“Local authorities are being urged to restrict traffic around schools after a study in London found “relatively high levels” of air pollution inside classrooms, posing a risk to children’s health.
The Health and Environment Alliance (HEAL) study, Healthy Air, Healthier Children, reported data from the monitoring of indoor and outdoor air pollutants at seven primary schools in Lambeth in March, April and May this year.

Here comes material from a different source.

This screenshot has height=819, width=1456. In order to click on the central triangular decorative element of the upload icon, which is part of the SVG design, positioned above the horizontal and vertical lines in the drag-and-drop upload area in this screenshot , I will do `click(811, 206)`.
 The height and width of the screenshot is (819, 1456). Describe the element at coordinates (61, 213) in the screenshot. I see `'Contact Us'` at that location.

Results shows the presence of nitrogen dioxide (NO2) both inside classrooms and outside all the schools. NO2 is a pollutant that comes predominantly from traffic, the study said, and can lead to asthma as well as make health problems of asthmatic people worse.
As there were no indoor sources of NO2, worryingly, the pollutants inside classrooms could only have come from outdoor air pollution, the report highlighted.
While NO2 was also detected outdoors (it was measured at school entrances for one month) at all the schools, at two schools levels came close to the annual EU legal limit and World Health Organization guideline of 40µg/m3, with averages of 35µg/m3 and 36µg/m3. Although, the study noted, these levels are averages and are likely to have been higher during school hours.
In addition, the research found high concentrations of carbon dioxide (CO2) inside classrooms well above the recommended level of 1,000 parts per million (ppm).
This indicates that there is a need for more ventilation, the report said.
“Poor ventilation inside schools may cause asthma, dizziness, inability to concentrate, headaches and irritated throat – amongst other symptoms.”
It added: “Children at school should not be exposed to these levels of air pollution as they are especially vulnerable to its negative health effects since their bodies are still developing.
HEAL has called on local authorities to widen out an initiative called School Streets, already implemented in 40 schools across the UK, where streets immediately surrounding a school are closed off to cars during the school run.
The government also needs to help local authorities fund and deliver a network of walking and cycling routes to school, it added.
Anne Stauffer, director for strategy and campaigns at HEAL, said: “In cities, emissions from cars, buses and lorries are a major contributor to poor air quality, so investments should be made into not only reducing traffic around schools, for example with a ban on engine idling or restricted school streets, but also to finance those measures that will lead to a decrease in car use overall.”